Le carni rosse aumentano i rischi di morte, quelle bianche invece potrebbero avere un’azione protettiva

Le carni rosse aumenterebbero il rischio di morte favorendo l’insorgenza di diverse patologie, dal cancro, alle malattie respiratorie, fino all’ictus. A testimoniarlo, un recente studio condotto in Maryland

Nuove importanti ricerche sembrano rinfocolare la polemica sorta negli ultimi anni e sollevata in primo luogo dall’OMS, nei confronti di insaccati, carni trattate e carni rosse, ritenuti responsabili dell’insorgenza di tumori. Che si tratti della semplice fettina, fino ad arrivare alle carni lavorate quali salsicce e wurstel, il consumo di carne rossa infatti, sembrerebbe legato un maggior rischio di morte.

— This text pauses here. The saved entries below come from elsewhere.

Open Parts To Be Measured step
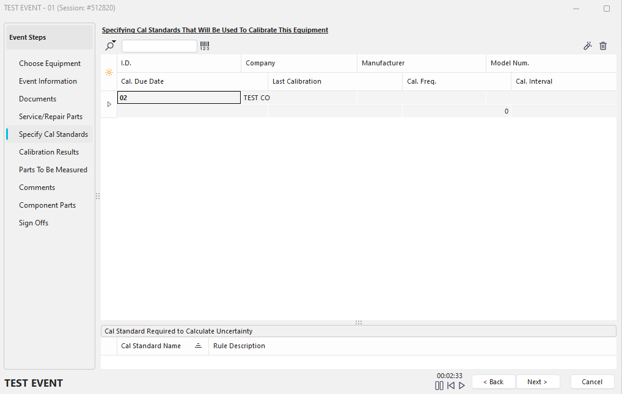622x394 pixels. pos(53,170)
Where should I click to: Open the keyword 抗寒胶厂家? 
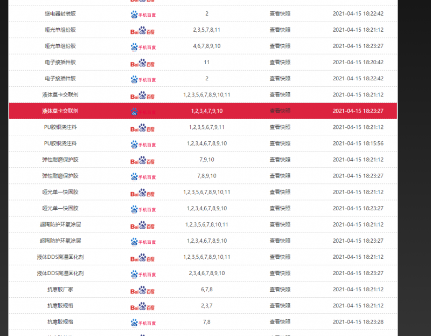59,289
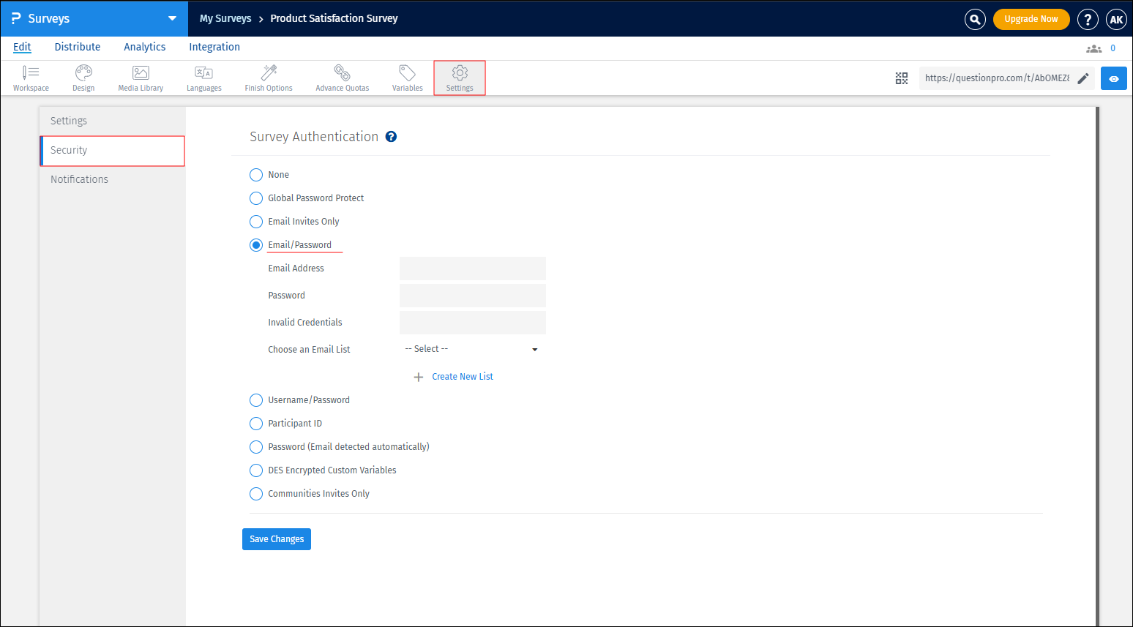Click the pencil icon to edit survey URL
The image size is (1133, 627).
coord(1083,78)
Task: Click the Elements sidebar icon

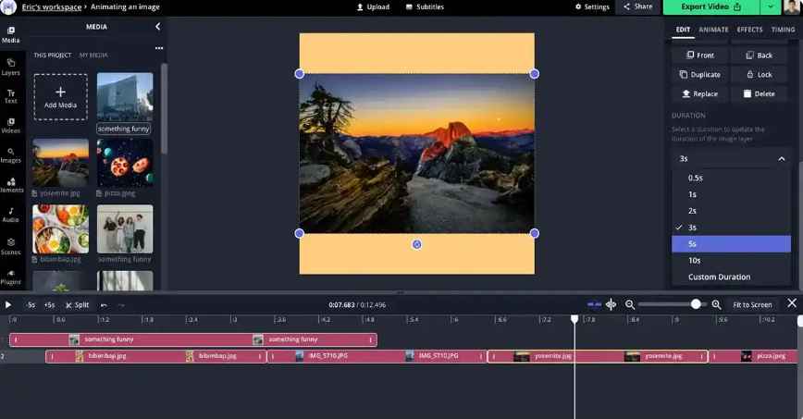Action: pos(10,185)
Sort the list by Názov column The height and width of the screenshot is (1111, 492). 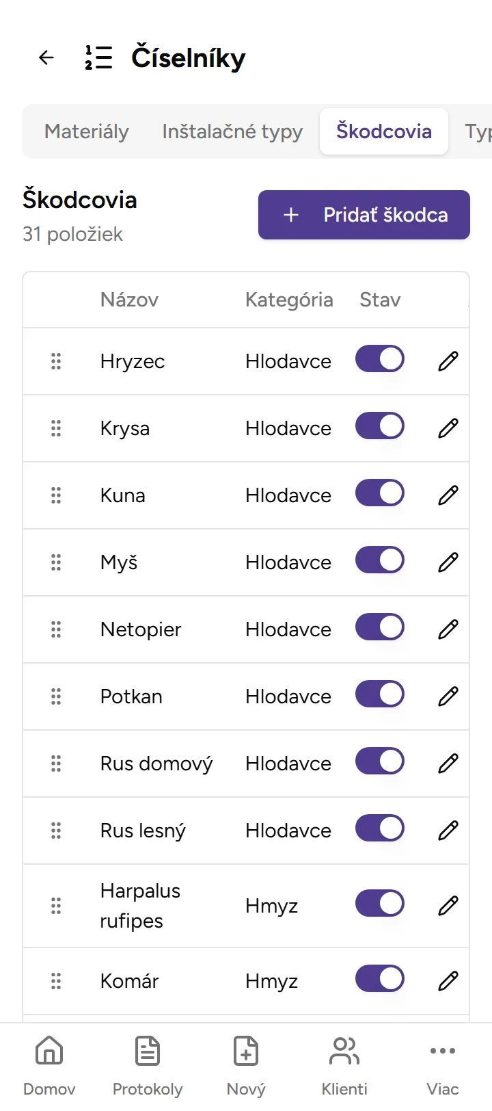[129, 300]

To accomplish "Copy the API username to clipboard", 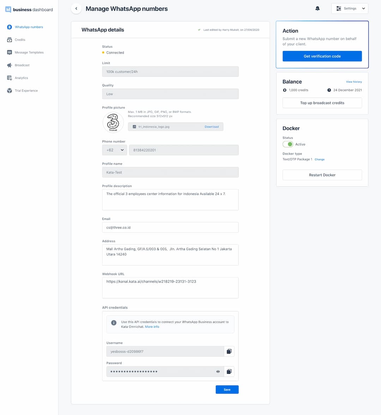I will (x=229, y=351).
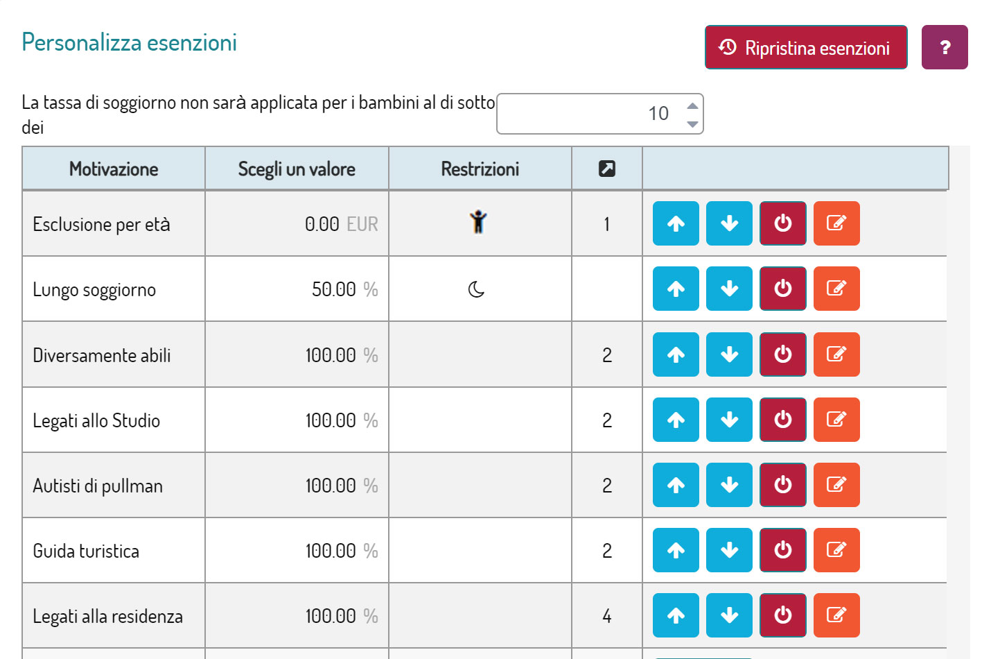991x659 pixels.
Task: Toggle power button for Esclusione per età
Action: coord(783,223)
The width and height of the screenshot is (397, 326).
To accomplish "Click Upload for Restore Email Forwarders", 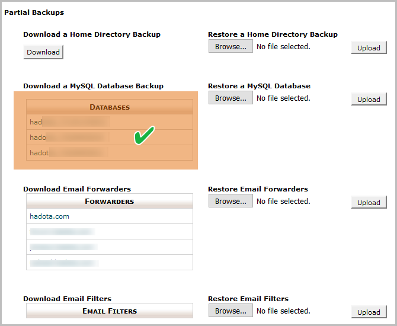I will [x=369, y=203].
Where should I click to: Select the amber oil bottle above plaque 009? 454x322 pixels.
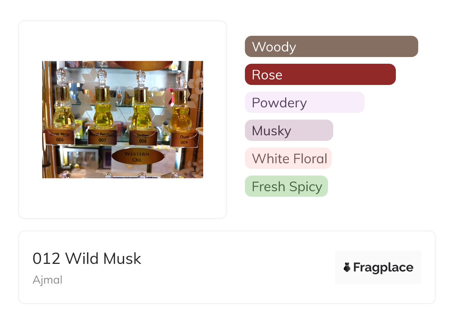click(x=181, y=101)
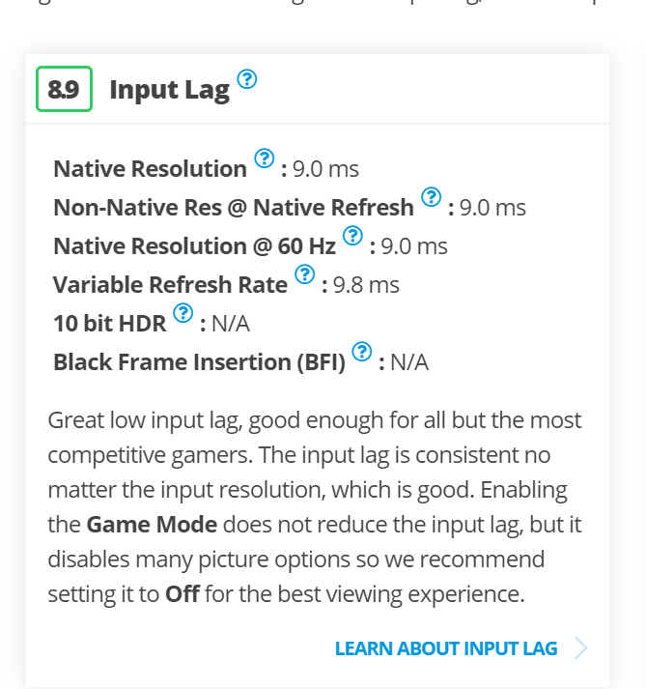The width and height of the screenshot is (646, 689).
Task: Show help for Native Resolution @ 60 Hz
Action: (352, 235)
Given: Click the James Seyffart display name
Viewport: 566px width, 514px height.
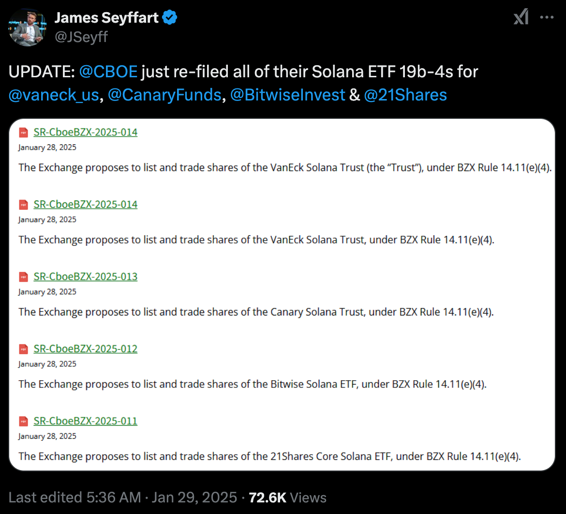Looking at the screenshot, I should (106, 18).
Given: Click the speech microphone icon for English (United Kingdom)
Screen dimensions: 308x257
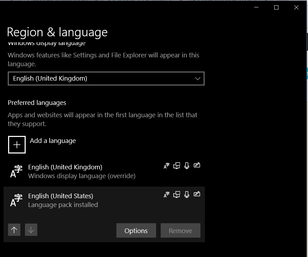Looking at the screenshot, I should [186, 165].
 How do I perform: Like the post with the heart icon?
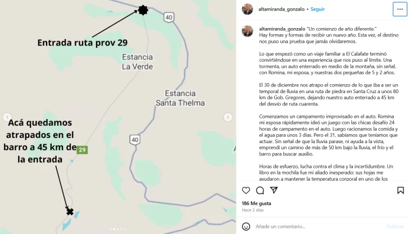(246, 190)
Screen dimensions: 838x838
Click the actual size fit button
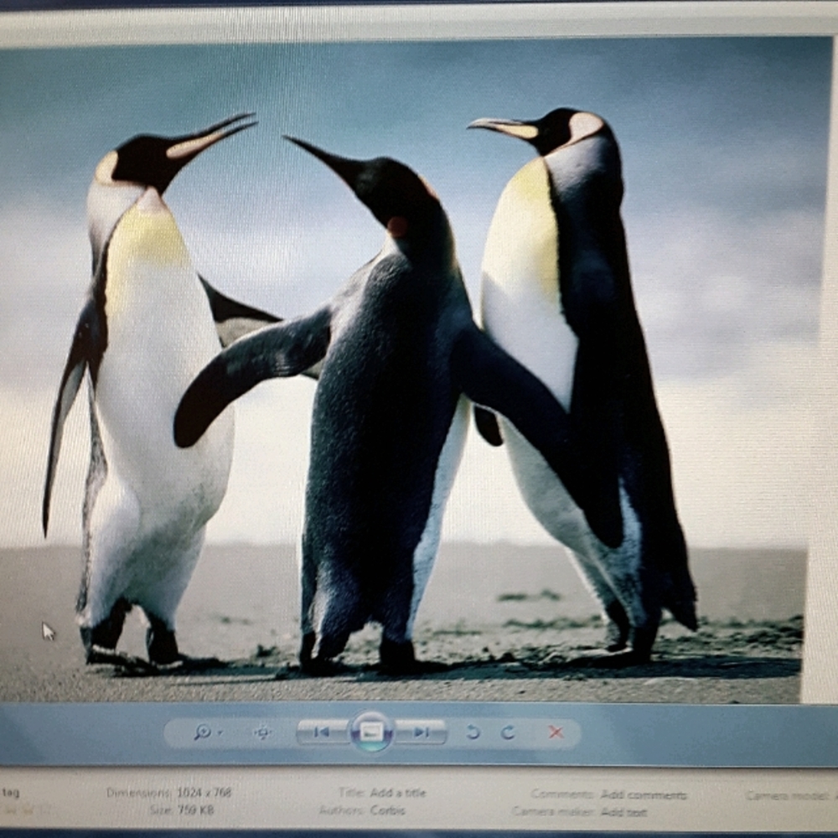pos(262,732)
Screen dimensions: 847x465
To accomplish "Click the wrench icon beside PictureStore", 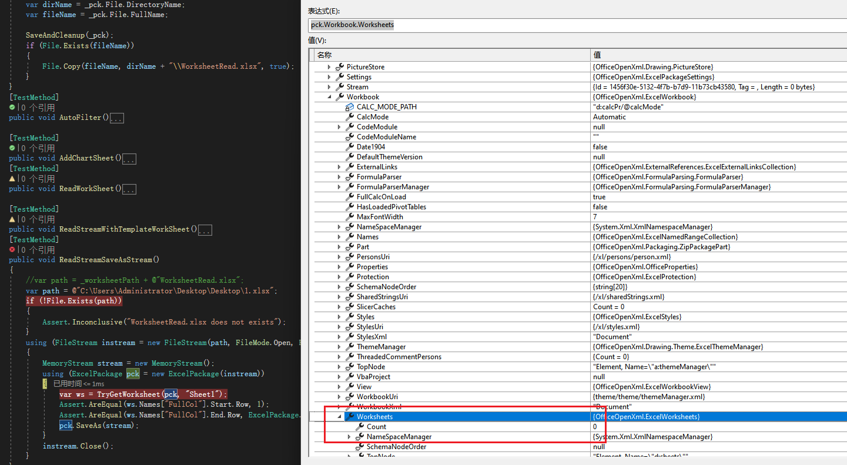I will pyautogui.click(x=339, y=66).
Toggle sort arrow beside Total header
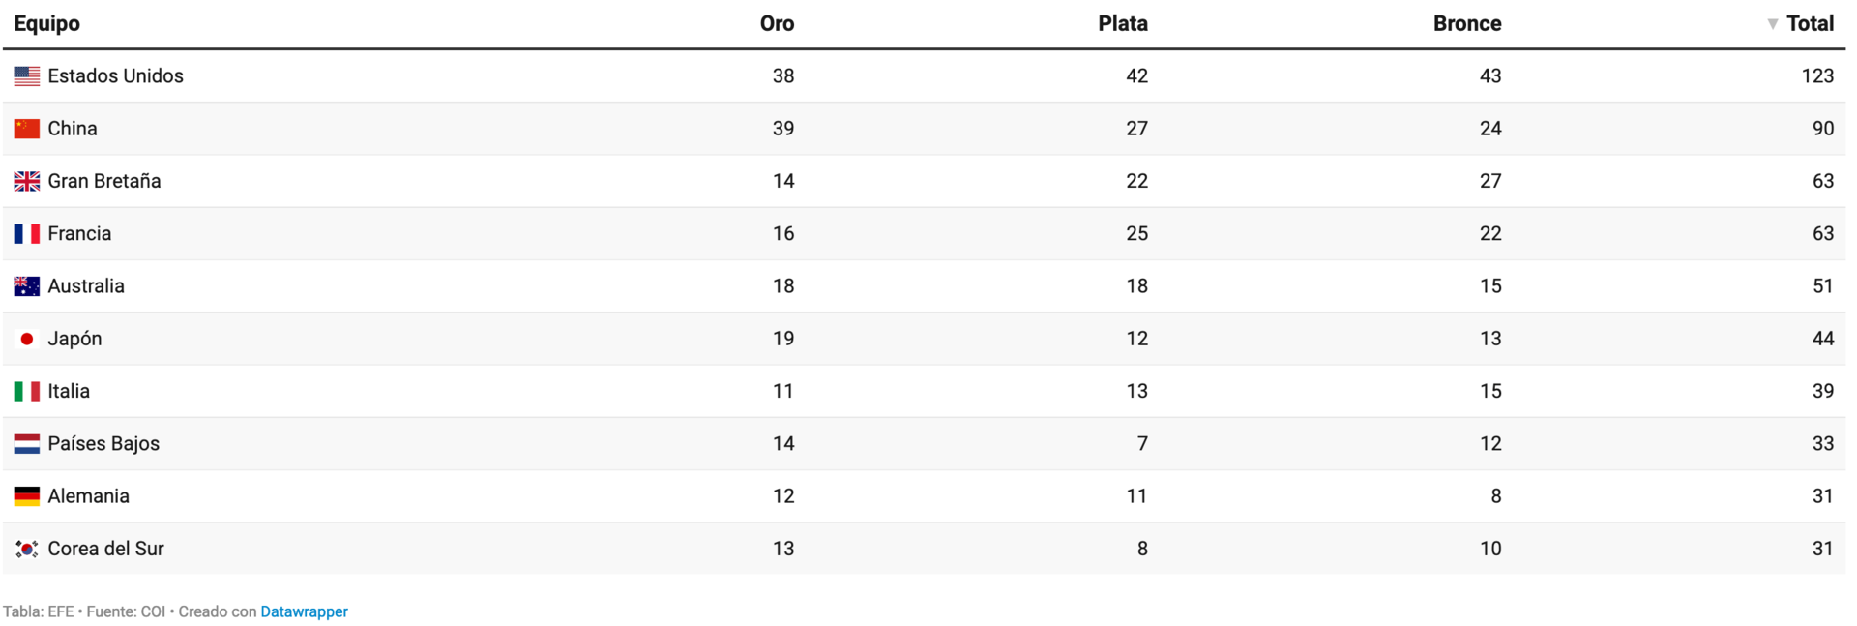This screenshot has height=626, width=1857. (x=1772, y=24)
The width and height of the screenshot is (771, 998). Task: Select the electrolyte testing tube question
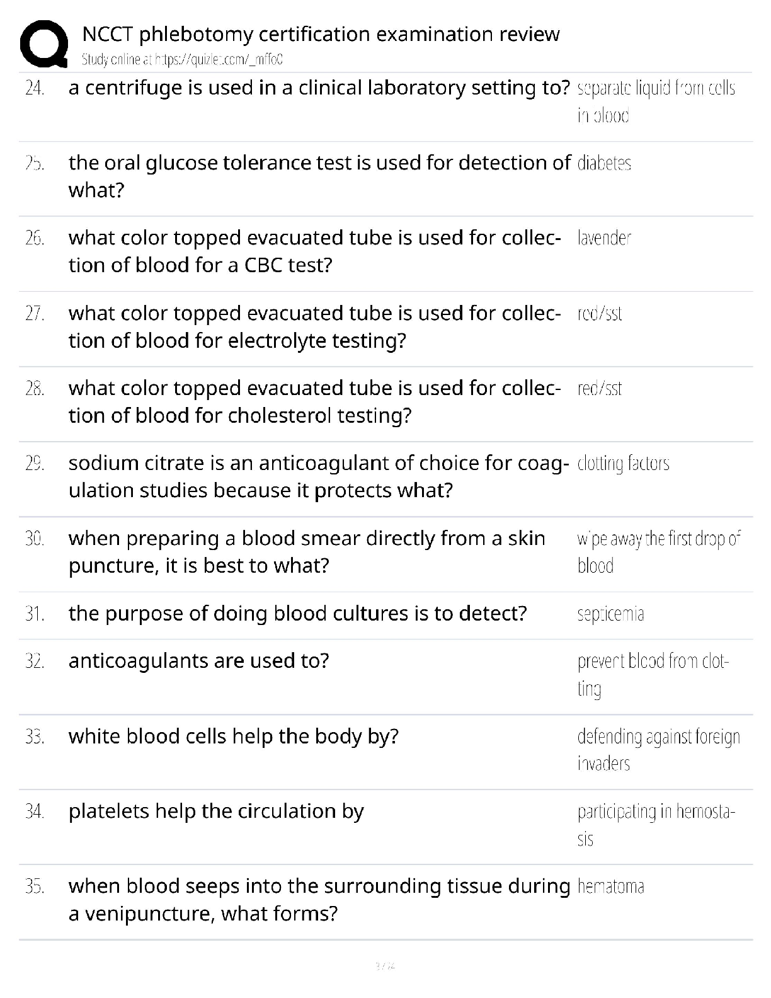tap(315, 326)
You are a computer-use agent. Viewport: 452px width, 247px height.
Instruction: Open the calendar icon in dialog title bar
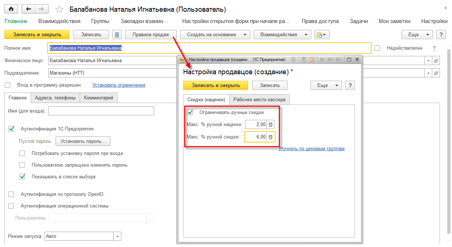click(x=312, y=60)
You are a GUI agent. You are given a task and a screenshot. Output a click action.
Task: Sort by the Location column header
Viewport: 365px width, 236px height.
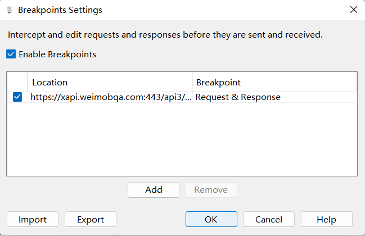pos(110,83)
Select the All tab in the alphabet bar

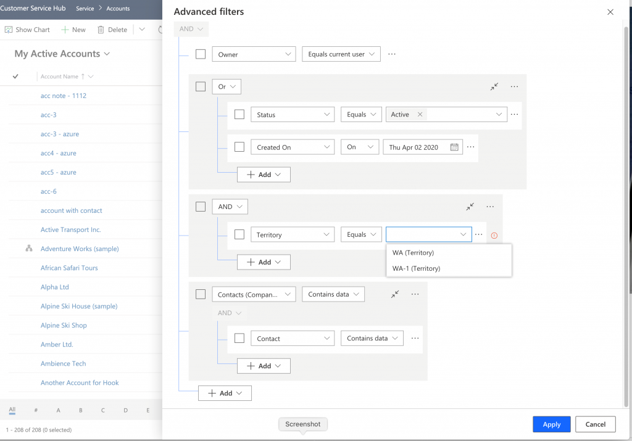pyautogui.click(x=12, y=410)
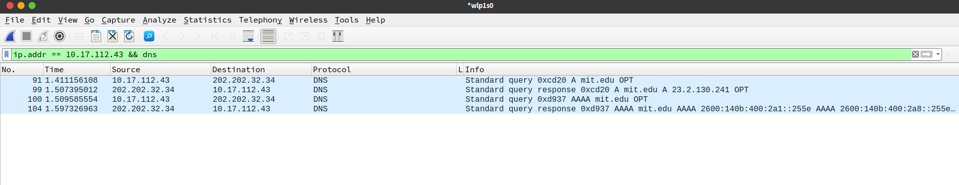Click the Find a packet magnifier icon

point(149,36)
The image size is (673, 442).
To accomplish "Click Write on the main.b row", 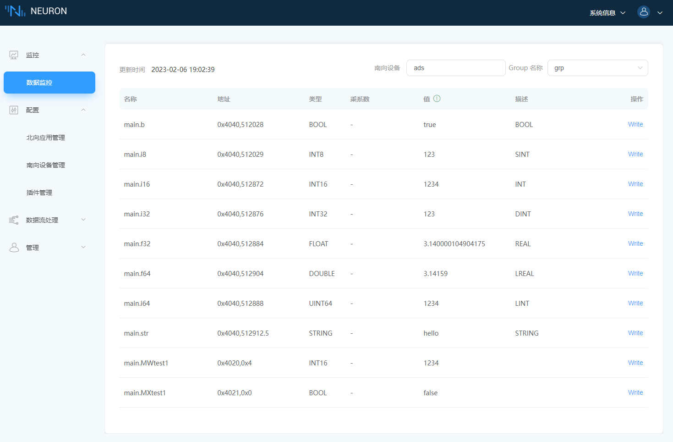I will 635,124.
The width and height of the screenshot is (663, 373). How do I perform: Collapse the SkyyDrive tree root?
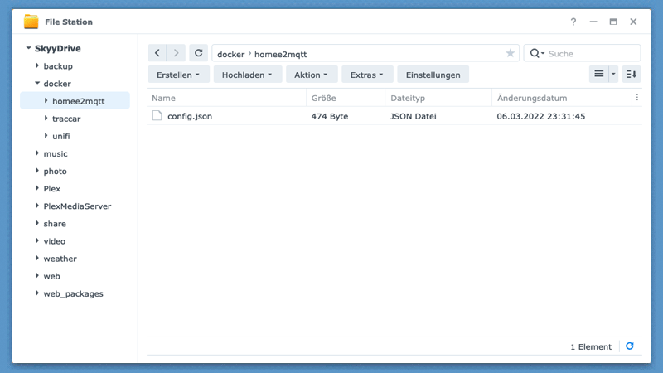(x=29, y=49)
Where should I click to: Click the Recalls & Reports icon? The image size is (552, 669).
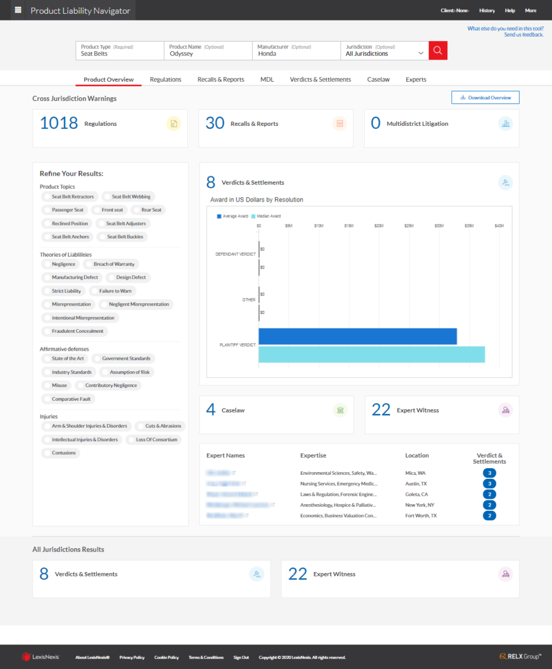pyautogui.click(x=340, y=124)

A testimoniarlo, una recente ricerca condotta presso il National Cancer Institute di Bethesda, nel Maryland. Oggetto dello studio, pubblicato sul British Medical Journal, sono stati ben 536.969 soggetti di età compresa tra i 50-71 anni, monitorati per 16 anni attraverso l’utilizzo di questionari sulle abitudini alimentari di ciascun partecipante che hanno permesso di dividere il campione in cinque gruppi in base al consumo di carne. Nel corso degli anni, si è proceduto alla registrazione di tutte le morti nonché delle cause dei decessi. Indipendentemente dal tipo di carne rossa mangiata, i risultati della ricerca hanno evidenziato che chi consumava carni rosse in abbondanza aveva un rischio di morte del 26% maggiore rispetto a quanti ne consumavano in quantità ridotte. In particolare, il consumo di carne rossa sarebbe associato all’insorgenza di ben 9 patologie legate ad un elevato rischio di morte, quali il cancro, problemi cardiaci, infezioni, malattie a reni e fegato, Alzheimer, diabete e problemi cardiaci. Ad incidere in modo tanto negativo sulla salute, secondo quanto individuato dagli esperti, sarebbero i nitriti e i nitrati presenti nelle carni rosse, soprattutto in quelle molto lavorate. Il consumo di carni bianche e di pesce invece, non solo non avrebbe alcun effetto negativo, ma determinerebbe un’importante azione protettiva, tanto da portare ad una diminuzione del rischio di morte del 25%.